Murder, she wrote, and Hollywood loved her for it. Or they used to, at least — plundering Agatha Christie’s vast catalog of posh, stabby whodunits for countless screen adaptations. But it’s taken actor-director Kenneth Branagh to sweep her from the dustier corners of PBS to center stage again in his Murder on the Orient Express, a lushly old-fashioned adaptation wrapped in a veritable turducken of pearls, monocles, and international movie stars.
Branagh himself takes the plum role of one of Christie’s most beloved creations, the fussily brilliant Belgian detective Hercule (pronounced Air-kool; “I do not slay ze lions”) Poirot.

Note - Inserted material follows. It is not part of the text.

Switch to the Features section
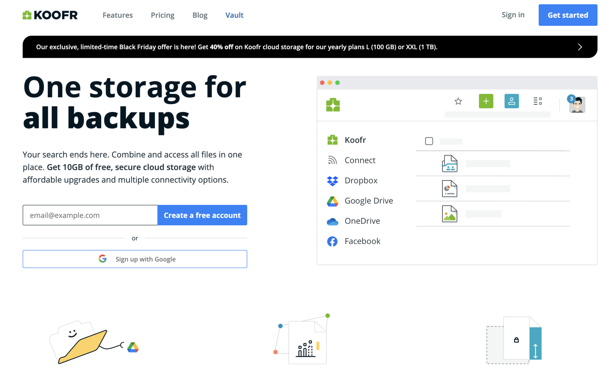The image size is (613, 370). 117,15

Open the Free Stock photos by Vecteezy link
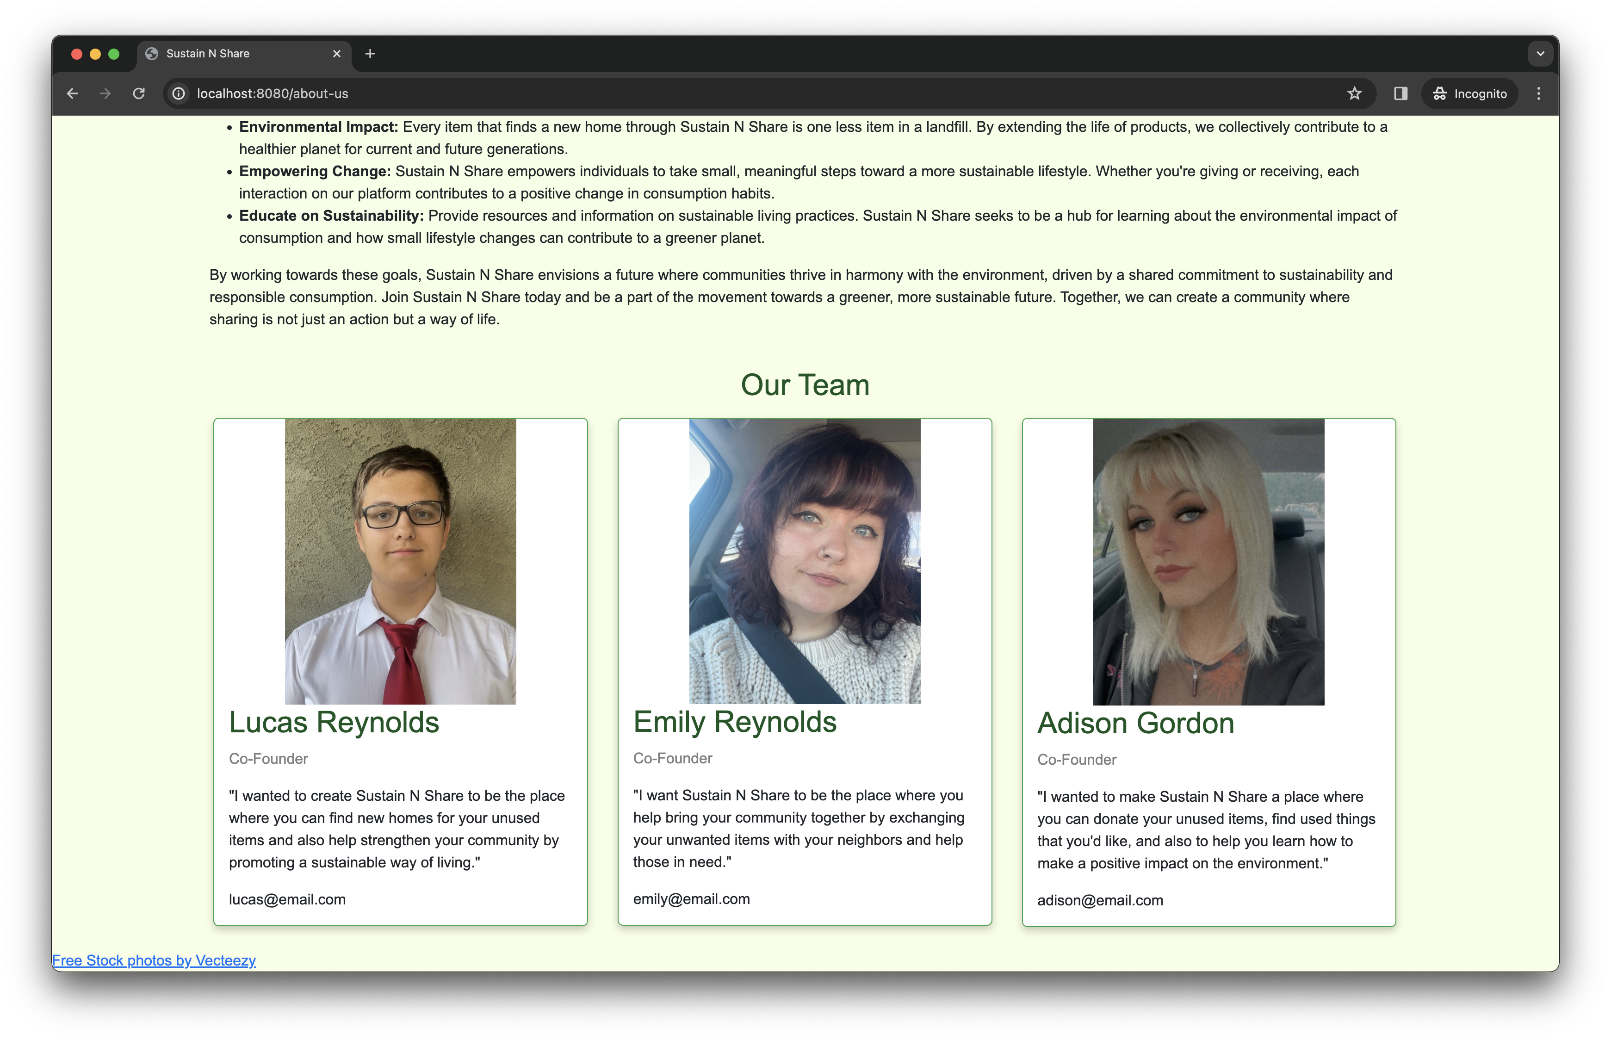[x=154, y=960]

A prim 1930s dandy with a penchant for bone-dry bons mots and a mustache so magnificent it looks like an eagle has landed its wingspan on his upper lip, he solves seemingly impossible crimes with a squinted eye and a flick of his silver walking stick. But trouble tends to find the good inspector, and so even a brief respite on the luxe Express — “three days free of care, concern, or crime” — becomes a snowbound CSI when a shady art dealer who believes he’s marked for death (Johnny Depp, doing his best dime-store Al Capone) attempts to enlist Poirot’s help in ferreting out his would-be assassin. The suspects are legion: It could be his long-suffering secretary (Josh Gad) or butler (Derek Jacobi), or the purring widow (Michelle Pfeiffer) he nearly kissed in the corridor. Then again, there’s also something furtive about clever governess Mary (Daisy Ridley) and her hardly secret lover, Dr. Arbuthnot (Hamilton’s Leslie Odom Jr.); the imperious Princess Dragomiroff and her cowed German maid (Judi Dench and Olivia Colman, respectively); pious Pilar, the saintly missionary with the jagged scar on her cheek (Penélope Cruz); slick Cuban auto magnate Marquez (Manuel Garcia-Rulfo); and jumpy Austrian professor Gerhard (Willem Dafoe). Stashed somewhere in there too are an elusive Count and Countess, high on ballet and barbiturates.
The resolution of the movie’s central mystery is almost endearingly corny, less shocking twist than slow dinner-theater twirl. But Branagh executes his double duties with a gratifyingly light touch, tweaking the story’s more mothballed elements without burying it all in winky wham-bam modernity. His Poirot isn’t just highbrow camp, he’s a melancholy soul with a strict moral code. And his superhuman intuition serves him well; in the final scenes, he may just smell a sequel.